▶ WHAT THE EXERCISE ASKS: Nothing in the data may be changed; retype all of it.

---------- DATA FOR ANALYSIS

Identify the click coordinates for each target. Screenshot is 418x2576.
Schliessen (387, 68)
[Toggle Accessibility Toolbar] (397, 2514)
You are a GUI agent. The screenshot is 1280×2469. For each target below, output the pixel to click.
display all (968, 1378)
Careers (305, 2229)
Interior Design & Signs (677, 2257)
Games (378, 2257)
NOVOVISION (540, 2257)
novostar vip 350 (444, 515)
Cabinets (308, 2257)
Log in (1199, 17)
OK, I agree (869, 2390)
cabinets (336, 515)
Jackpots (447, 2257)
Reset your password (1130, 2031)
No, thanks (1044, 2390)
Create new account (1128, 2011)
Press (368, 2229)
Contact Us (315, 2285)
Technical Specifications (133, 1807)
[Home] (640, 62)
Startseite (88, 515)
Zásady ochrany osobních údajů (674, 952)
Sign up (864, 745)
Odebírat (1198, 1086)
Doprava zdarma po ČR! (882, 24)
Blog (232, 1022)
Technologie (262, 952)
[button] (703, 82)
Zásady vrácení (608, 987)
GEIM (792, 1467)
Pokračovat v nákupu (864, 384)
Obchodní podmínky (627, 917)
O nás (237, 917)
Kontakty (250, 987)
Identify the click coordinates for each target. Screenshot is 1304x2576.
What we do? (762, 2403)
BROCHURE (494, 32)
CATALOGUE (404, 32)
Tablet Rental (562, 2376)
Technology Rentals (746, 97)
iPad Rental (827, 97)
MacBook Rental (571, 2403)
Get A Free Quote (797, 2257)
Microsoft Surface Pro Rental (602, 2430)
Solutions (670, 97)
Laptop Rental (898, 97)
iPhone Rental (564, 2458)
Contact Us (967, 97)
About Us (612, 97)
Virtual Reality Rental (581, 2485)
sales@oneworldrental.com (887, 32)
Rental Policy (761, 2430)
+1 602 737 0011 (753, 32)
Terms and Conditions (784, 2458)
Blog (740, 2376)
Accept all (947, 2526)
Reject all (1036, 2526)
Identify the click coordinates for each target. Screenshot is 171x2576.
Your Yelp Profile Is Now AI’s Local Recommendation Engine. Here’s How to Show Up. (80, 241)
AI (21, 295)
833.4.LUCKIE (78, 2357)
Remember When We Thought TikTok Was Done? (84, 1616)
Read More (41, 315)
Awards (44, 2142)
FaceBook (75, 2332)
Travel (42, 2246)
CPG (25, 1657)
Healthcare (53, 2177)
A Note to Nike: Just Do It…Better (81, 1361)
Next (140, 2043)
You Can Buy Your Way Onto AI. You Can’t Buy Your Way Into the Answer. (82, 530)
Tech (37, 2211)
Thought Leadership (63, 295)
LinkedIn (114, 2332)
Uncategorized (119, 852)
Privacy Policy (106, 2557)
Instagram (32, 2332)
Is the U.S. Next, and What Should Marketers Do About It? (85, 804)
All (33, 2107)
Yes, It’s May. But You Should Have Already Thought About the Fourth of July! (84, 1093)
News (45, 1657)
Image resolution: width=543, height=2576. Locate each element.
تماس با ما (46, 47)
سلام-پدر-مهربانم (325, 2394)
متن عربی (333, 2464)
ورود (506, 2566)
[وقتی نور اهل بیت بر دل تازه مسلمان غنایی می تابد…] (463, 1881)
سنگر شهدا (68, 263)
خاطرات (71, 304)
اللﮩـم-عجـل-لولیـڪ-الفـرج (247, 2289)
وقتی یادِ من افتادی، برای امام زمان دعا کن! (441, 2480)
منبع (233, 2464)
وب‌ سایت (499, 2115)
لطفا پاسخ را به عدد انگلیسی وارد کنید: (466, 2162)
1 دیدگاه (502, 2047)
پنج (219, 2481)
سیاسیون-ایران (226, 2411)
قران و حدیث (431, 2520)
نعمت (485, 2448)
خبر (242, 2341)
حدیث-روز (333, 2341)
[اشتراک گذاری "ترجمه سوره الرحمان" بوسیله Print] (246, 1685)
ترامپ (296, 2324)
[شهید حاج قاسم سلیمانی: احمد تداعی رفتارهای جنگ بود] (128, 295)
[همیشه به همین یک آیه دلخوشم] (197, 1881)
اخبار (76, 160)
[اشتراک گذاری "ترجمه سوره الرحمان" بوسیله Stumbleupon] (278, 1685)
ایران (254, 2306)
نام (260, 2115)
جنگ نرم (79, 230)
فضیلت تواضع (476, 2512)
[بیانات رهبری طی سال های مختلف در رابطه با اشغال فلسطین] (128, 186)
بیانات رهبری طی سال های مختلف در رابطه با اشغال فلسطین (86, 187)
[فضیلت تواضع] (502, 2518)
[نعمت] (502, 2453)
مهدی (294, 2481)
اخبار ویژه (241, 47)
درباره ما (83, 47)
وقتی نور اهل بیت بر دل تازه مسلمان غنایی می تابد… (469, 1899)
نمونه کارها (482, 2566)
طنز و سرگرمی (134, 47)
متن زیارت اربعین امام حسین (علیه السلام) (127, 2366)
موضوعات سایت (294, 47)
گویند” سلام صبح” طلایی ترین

--------------------

▶ TASK ANSWER:
Identify the click coordinates for each target. Screenshot is 418x2576.
Schliessen (387, 68)
[Toggle Accessibility Toolbar] (397, 2514)
You are a GUI agent. The screenshot is 1280×2469. For each target below, output the pixel to click.
display all (968, 1378)
Careers (305, 2229)
Interior Design & Signs (677, 2257)
Games (378, 2257)
NOVOVISION (540, 2257)
novostar vip 350 (444, 515)
Cabinets (308, 2257)
Log in (1199, 17)
OK, I agree (869, 2390)
cabinets (336, 515)
Jackpots (447, 2257)
Reset your password (1130, 2031)
No, thanks (1044, 2390)
Create new account (1128, 2011)
Press (368, 2229)
Contact Us (315, 2285)
Technical Specifications (133, 1807)
[Home] (640, 62)
Startseite (88, 515)
Zásady ochrany osobních údajů (674, 952)
Sign up (864, 745)
Odebírat (1198, 1086)
Doprava zdarma po ČR! (882, 24)
Blog (232, 1022)
Technologie (262, 952)
[button] (703, 82)
Zásady vrácení (608, 987)
GEIM (792, 1467)
Pokračovat v nákupu (864, 384)
Obchodní podmínky (627, 917)
O nás (237, 917)
Kontakty (250, 987)
Identify the click coordinates for each target. Screenshot is 1304x2576.
What we do? (762, 2403)
BROCHURE (494, 32)
CATALOGUE (404, 32)
Tablet Rental (562, 2376)
Technology Rentals (746, 97)
iPad Rental (827, 97)
MacBook Rental (571, 2403)
Get A Free Quote (797, 2257)
Microsoft Surface Pro Rental (602, 2430)
Solutions (670, 97)
Laptop Rental (898, 97)
iPhone Rental (564, 2458)
Contact Us (967, 97)
About Us (612, 97)
Virtual Reality Rental (581, 2485)
sales@oneworldrental.com (887, 32)
Rental Policy (761, 2430)
+1 602 737 0011 (753, 32)
Terms and Conditions (784, 2458)
Blog (740, 2376)
Accept all (947, 2526)
Reject all (1036, 2526)
Identify the click coordinates for each target. Screenshot is 171x2576.
Your Yelp Profile Is Now AI’s Local Recommendation Engine. Here’s How to Show Up. (80, 241)
AI (21, 295)
833.4.LUCKIE (78, 2357)
Remember When We Thought TikTok Was Done? (84, 1616)
Read More (41, 315)
Awards (44, 2142)
FaceBook (75, 2332)
Travel (42, 2246)
CPG (25, 1657)
Healthcare (53, 2177)
A Note to Nike: Just Do It…Better (81, 1361)
Next (140, 2043)
You Can Buy Your Way Onto AI. You Can’t Buy Your Way Into the Answer. (82, 530)
Tech (37, 2211)
Thought Leadership (63, 295)
LinkedIn (114, 2332)
Uncategorized (119, 852)
Privacy Policy (106, 2557)
Instagram (32, 2332)
Is the U.S. Next, and What Should Marketers Do About It? (85, 804)
All (33, 2107)
Yes, It’s May. But You Should Have Already Thought About the Fourth of July! (84, 1093)
News (45, 1657)
Image resolution: width=543, height=2576. Locate each element.
تماس با ما (46, 47)
سلام-پدر-مهربانم (325, 2394)
متن عربی (333, 2464)
ورود (506, 2566)
[وقتی نور اهل بیت بر دل تازه مسلمان غنایی می تابد…] (463, 1881)
سنگر شهدا (68, 263)
خاطرات (71, 304)
اللﮩـم-عجـل-لولیـڪ-الفـرج (247, 2289)
وقتی یادِ من افتادی، برای امام زمان دعا کن! (441, 2480)
منبع (233, 2464)
وب‌ سایت (499, 2115)
لطفا پاسخ را به عدد انگلیسی وارد کنید: (466, 2162)
1 دیدگاه (502, 2047)
پنج (219, 2481)
سیاسیون-ایران (226, 2411)
قران و حدیث (431, 2520)
نعمت (485, 2448)
خبر (242, 2341)
حدیث-روز (333, 2341)
[اشتراک گذاری "ترجمه سوره الرحمان" بوسیله Print] (246, 1685)
ترامپ (296, 2324)
[شهید حاج قاسم سلیمانی: احمد تداعی رفتارهای جنگ بود] (128, 295)
[همیشه به همین یک آیه دلخوشم] (197, 1881)
اخبار (76, 160)
[اشتراک گذاری "ترجمه سوره الرحمان" بوسیله Stumbleupon] (278, 1685)
ایران (254, 2306)
نام (260, 2115)
جنگ نرم (79, 230)
فضیلت تواضع (476, 2512)
[بیانات رهبری طی سال های مختلف در رابطه با اشغال فلسطین] (128, 186)
بیانات رهبری طی سال های مختلف در رابطه با اشغال فلسطین (86, 187)
[فضیلت تواضع] (502, 2518)
[نعمت] (502, 2453)
مهدی (294, 2481)
اخبار ویژه (241, 47)
درباره ما (83, 47)
وقتی نور اهل بیت بر دل تازه مسلمان غنایی می تابد… (469, 1899)
نمونه کارها (482, 2566)
طنز و سرگرمی (134, 47)
متن زیارت اربعین امام حسین (علیه السلام) (127, 2366)
موضوعات سایت (294, 47)
گویند” سلام صبح” طلایی ترین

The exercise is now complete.